Copy out every line of the entries below that contains the string "width". Case counts.

>> begin

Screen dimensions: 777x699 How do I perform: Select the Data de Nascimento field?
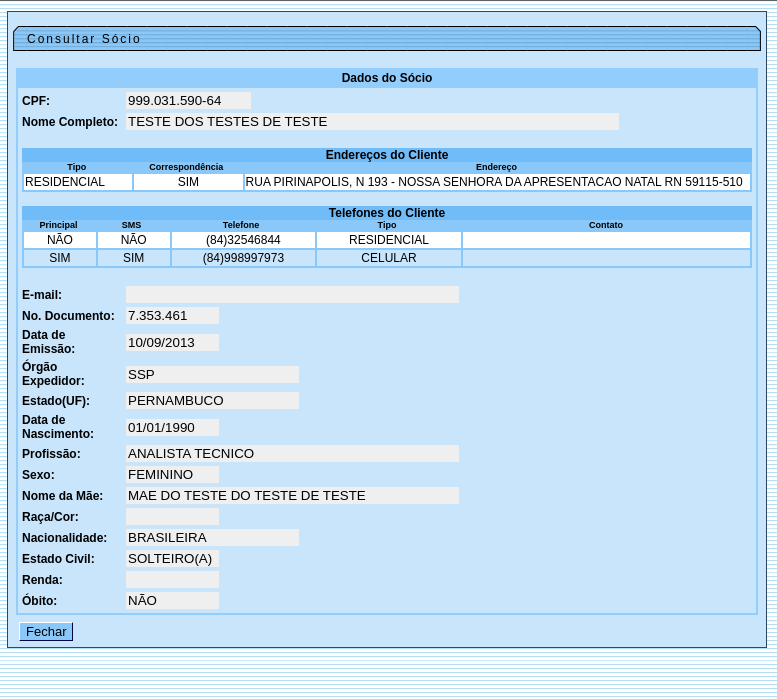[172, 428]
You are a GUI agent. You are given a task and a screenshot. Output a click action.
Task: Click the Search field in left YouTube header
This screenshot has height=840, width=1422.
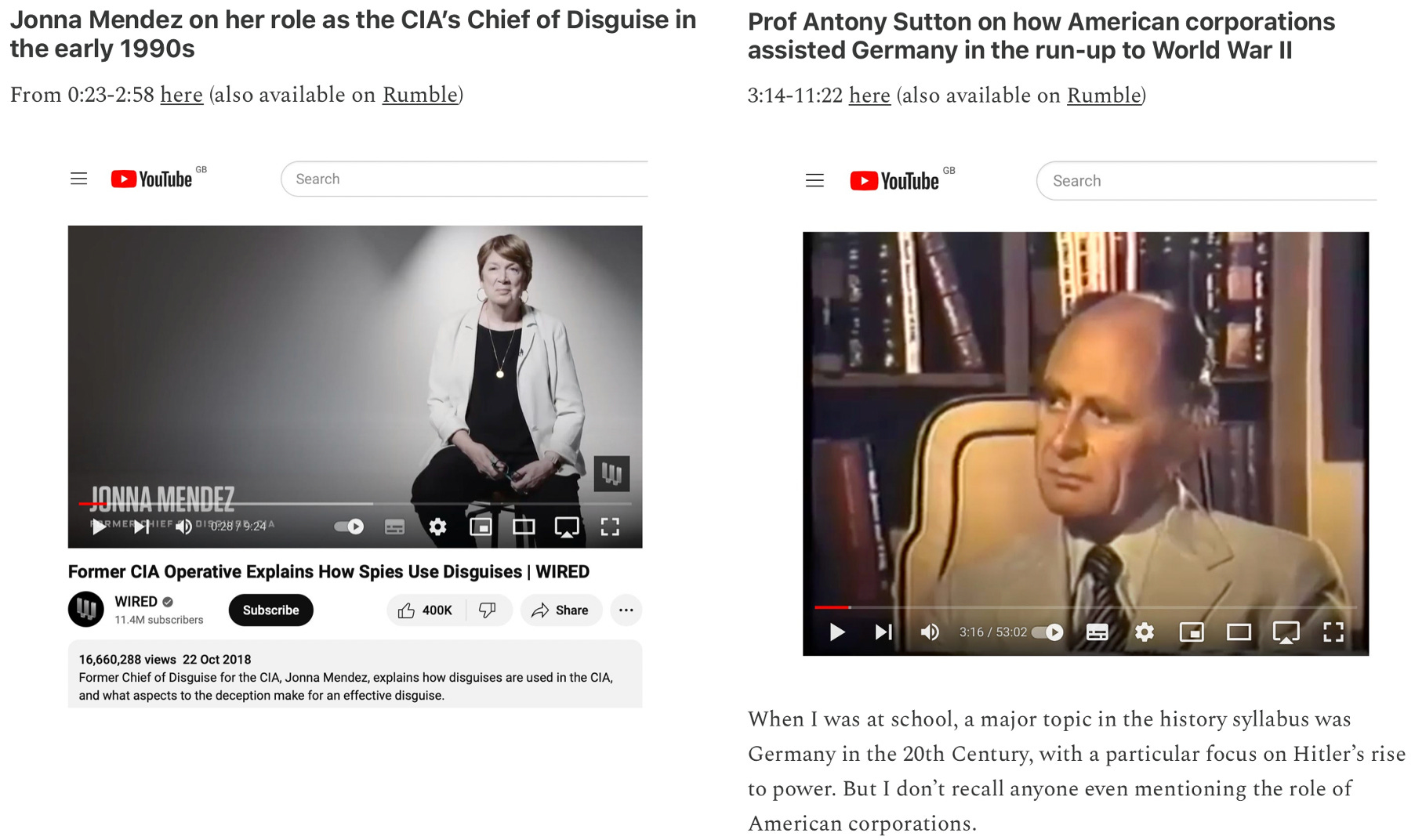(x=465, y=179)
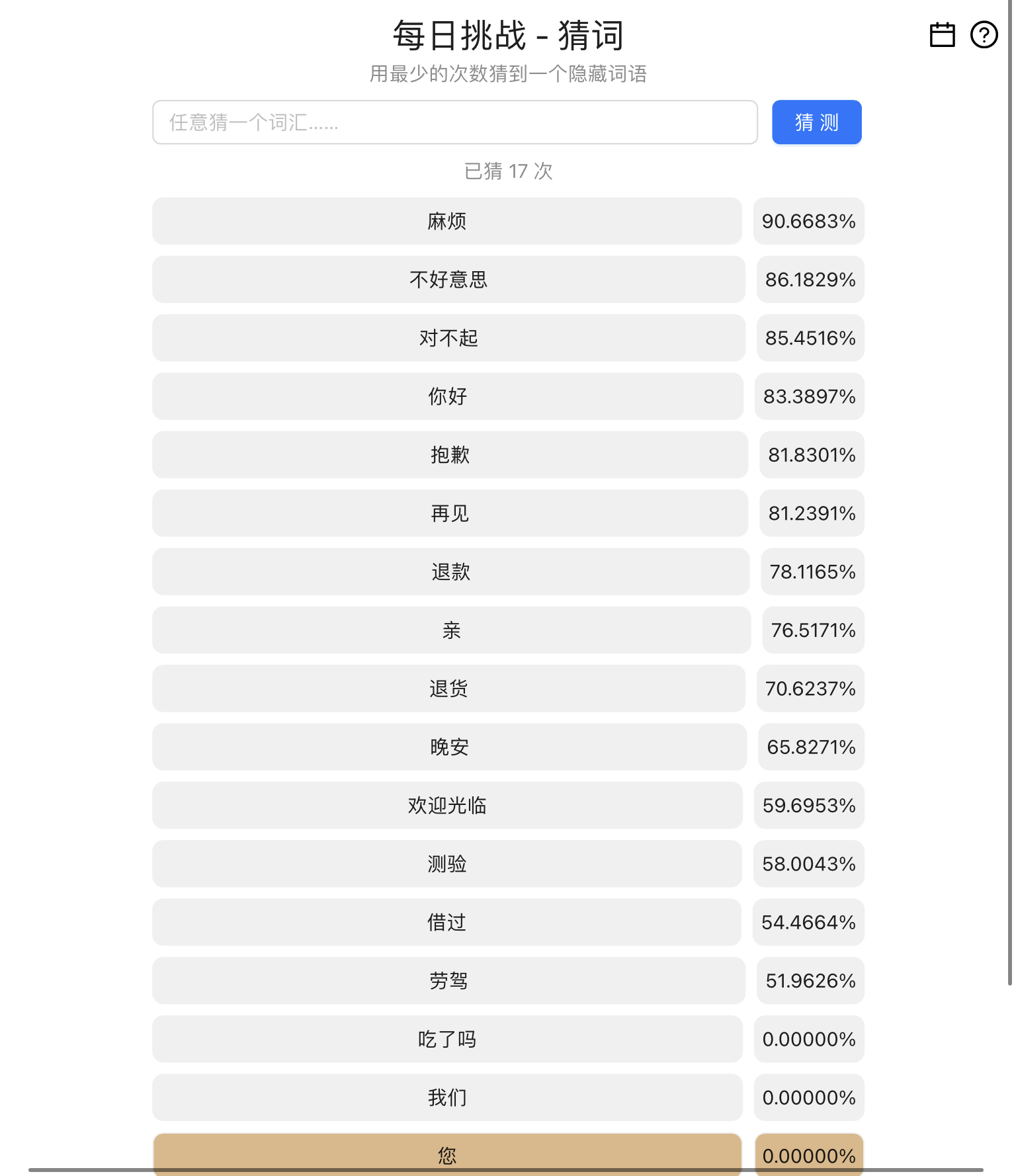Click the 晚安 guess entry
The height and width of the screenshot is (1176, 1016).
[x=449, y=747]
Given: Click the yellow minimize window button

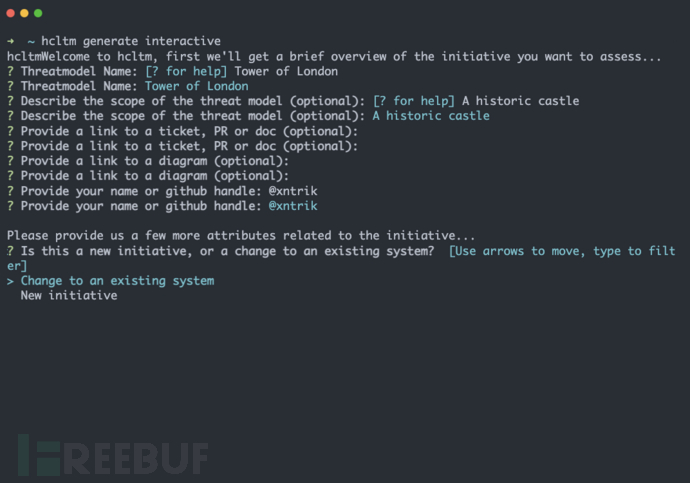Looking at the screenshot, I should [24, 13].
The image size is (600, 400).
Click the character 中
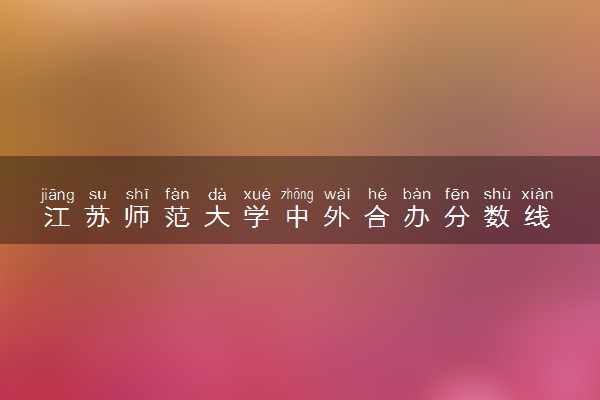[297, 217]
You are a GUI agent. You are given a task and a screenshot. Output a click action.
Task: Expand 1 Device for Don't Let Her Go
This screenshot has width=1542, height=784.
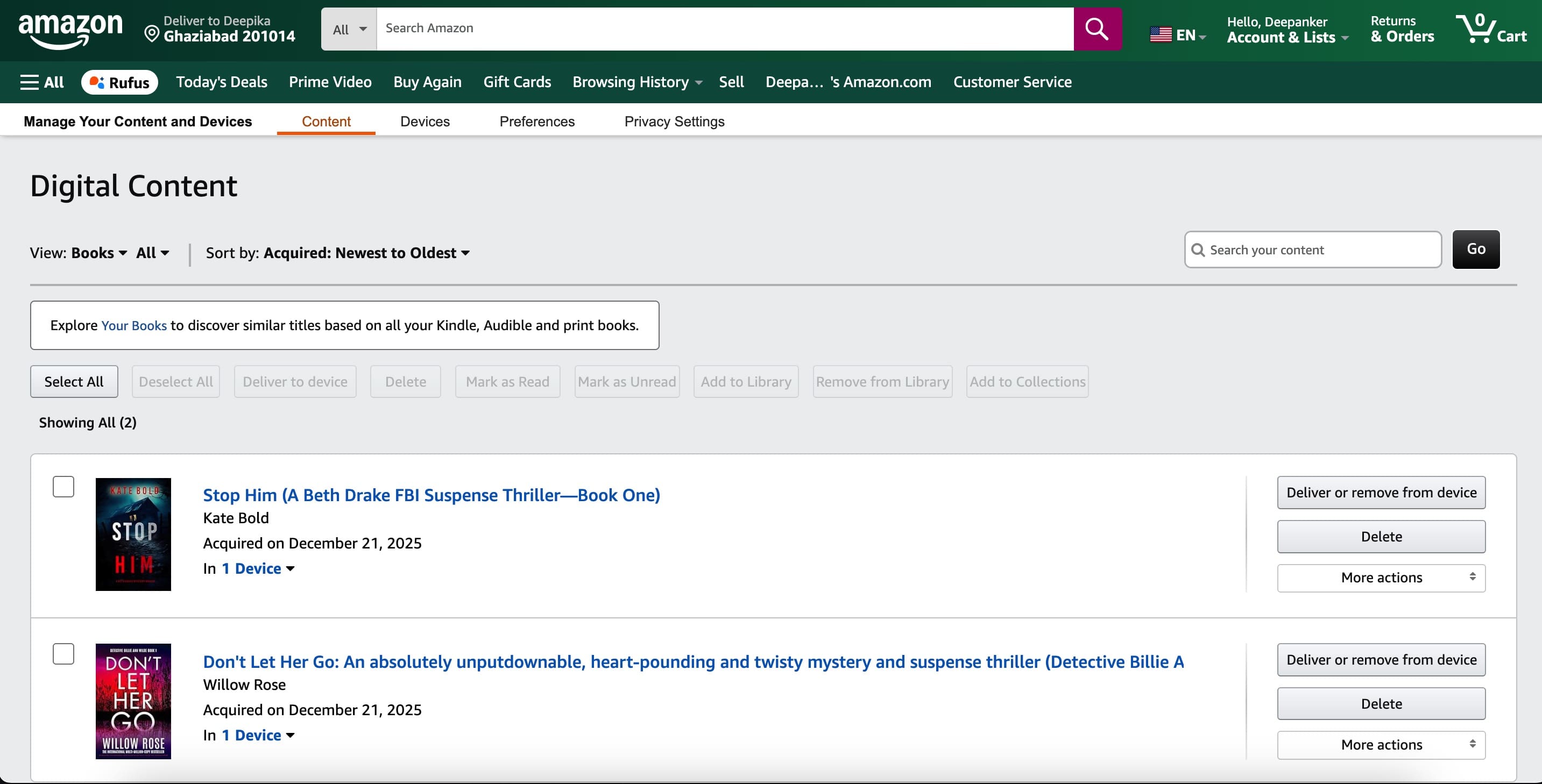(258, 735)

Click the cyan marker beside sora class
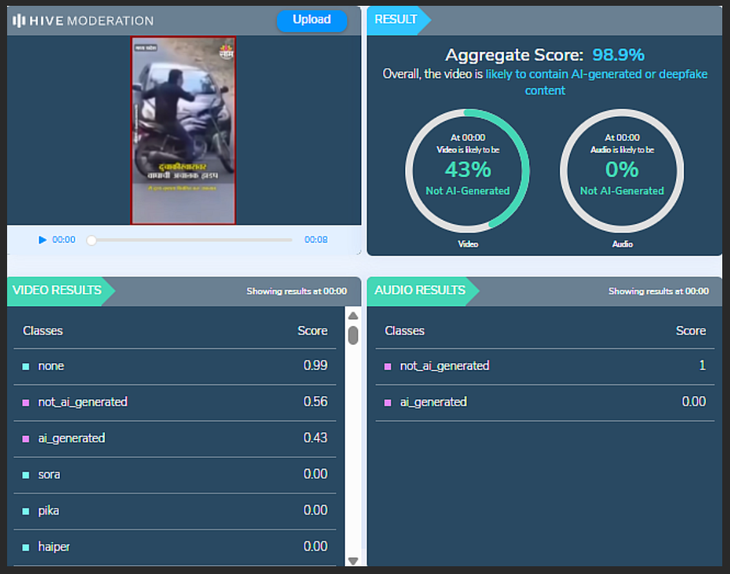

>> end

Result of this task:
This screenshot has height=840, width=1422.
The height and width of the screenshot is (1176, 1016).
This screenshot has width=1542, height=784.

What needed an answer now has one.